Other attractions in Brick Lane include the Bagel Shop, which is famous for producing the best bagels and almost always has queues leading outside of the shop, and the nightlife. Speaking to a student who often goes to bars in and around Brick Lane in the evenings, I was told that it gets really busy; especially with lots of students, and that the atmosphere is one of a kind.
The three items I’ve found around our chosen area include a shirt, a book and a toy. The shirt I found in a vintage store called Beyond Retro, made of cotton and denim; it has a pattern of the American Flag’s stars and stripes. The denim and coloured areas are faded slightly which gives it a nostalgic feeling of summer. Being in a vintage store, it makes the shirt a bit more ‘special’ than being found in a regular high street/department store because you know that it has a history to it and you won’t be able to find it anywhere else.
My next object is a book I bought from Spitalfield Market for only £1. It is a hardback copy of Treasure Island by Robert Louis Stevenson and it feels and smells very old. There isn’t a publishing date but I researched the publishing company, Cassell and Company LTD (http://booksandwriters.co.uk/writer/C/cassell--co-ltd.asp) which was founded in 1848, and although it doesn’t specify, it says they reprinted classic works in stiff covers or cloth bound between 1881-1890, So I’m guessing that this copy of Treasure Island was published around that time. I ‘m always fascinated by old objects and the idea that so many people have used/held/enjoyed the same thing from complete different lives and backgrounds. On the first page it has writing of the names of people it’s belonged to in the past – ‘Eddie Bell Form I4’ and ‘E.U.Miles’, which both seem to be written a very long time ago. I’m surprised this was only £1 from the market, if you put in a museum or gallery behind some glass, it would become a priceless bit of history.

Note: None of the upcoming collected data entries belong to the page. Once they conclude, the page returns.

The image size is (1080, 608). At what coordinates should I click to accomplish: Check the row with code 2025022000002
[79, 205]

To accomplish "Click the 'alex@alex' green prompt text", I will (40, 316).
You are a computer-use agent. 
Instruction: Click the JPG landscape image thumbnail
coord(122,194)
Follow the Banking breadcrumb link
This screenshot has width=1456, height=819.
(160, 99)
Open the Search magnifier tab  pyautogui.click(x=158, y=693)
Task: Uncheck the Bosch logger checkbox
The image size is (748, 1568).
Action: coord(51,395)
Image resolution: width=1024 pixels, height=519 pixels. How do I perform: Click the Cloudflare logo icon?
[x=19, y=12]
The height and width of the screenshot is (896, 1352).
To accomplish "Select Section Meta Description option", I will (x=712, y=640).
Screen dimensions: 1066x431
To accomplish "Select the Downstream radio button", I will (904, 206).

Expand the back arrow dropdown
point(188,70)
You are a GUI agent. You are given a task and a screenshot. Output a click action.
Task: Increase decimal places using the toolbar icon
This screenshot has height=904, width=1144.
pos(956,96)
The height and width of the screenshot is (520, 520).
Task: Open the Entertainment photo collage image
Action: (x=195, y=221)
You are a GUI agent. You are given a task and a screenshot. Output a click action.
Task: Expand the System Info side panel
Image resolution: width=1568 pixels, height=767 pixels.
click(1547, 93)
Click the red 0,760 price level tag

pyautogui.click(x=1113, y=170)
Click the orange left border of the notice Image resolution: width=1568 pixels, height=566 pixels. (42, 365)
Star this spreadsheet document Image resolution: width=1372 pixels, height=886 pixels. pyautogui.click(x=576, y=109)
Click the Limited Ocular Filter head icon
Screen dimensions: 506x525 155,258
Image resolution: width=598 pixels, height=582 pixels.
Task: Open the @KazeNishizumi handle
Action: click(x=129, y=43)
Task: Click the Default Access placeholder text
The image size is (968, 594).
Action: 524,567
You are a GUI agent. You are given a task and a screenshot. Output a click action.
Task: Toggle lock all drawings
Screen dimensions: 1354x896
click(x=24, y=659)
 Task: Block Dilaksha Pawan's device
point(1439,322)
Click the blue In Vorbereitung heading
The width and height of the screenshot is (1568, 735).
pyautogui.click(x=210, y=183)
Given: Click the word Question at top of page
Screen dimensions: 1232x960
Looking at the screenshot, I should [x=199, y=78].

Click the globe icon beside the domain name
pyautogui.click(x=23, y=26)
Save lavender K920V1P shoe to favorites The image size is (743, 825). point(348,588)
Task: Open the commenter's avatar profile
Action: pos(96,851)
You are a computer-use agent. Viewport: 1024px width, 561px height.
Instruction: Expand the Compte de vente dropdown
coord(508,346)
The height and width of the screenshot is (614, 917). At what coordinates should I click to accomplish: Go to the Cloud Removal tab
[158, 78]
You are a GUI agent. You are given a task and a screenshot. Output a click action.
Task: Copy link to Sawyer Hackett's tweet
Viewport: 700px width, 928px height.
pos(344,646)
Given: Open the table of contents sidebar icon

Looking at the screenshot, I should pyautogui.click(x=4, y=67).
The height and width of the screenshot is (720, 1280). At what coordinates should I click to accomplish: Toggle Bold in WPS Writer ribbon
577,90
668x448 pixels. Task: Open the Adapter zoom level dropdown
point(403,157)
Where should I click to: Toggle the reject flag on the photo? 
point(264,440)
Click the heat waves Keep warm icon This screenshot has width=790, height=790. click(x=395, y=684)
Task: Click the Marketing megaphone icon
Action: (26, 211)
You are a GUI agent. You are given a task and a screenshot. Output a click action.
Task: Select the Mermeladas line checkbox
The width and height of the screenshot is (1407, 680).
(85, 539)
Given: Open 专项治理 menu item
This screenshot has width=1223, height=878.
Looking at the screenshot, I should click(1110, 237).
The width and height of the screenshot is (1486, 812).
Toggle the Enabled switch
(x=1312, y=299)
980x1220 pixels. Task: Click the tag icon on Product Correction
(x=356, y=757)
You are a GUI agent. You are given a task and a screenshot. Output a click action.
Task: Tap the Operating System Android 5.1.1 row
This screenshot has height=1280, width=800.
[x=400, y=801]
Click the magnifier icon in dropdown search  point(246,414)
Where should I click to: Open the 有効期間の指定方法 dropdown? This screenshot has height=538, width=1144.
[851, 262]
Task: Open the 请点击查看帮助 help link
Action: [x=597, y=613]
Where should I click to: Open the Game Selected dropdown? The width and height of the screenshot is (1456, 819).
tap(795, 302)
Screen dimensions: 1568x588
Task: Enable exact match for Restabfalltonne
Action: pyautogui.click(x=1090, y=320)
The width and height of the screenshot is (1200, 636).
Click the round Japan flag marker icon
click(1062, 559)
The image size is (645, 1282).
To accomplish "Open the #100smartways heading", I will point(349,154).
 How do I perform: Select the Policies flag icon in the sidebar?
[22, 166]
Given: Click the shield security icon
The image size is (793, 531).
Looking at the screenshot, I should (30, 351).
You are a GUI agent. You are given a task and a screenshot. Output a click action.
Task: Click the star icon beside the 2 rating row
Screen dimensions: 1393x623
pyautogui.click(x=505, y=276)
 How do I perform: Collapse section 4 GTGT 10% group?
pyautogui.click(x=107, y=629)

My final object was something I came across in the Museum of Childhood in Bethnal Green. It was a clockwork mechanism that made two doll-like figures appear to dance, I was intrigued by how it was crafted but also the fact that it could be deemed as racist. If this was on a shelf not in a museum but in a shop, it would probably be taken down due to causing racial offence as it was based on the black slaves in the USA, who were exploited for the sake of entertainment.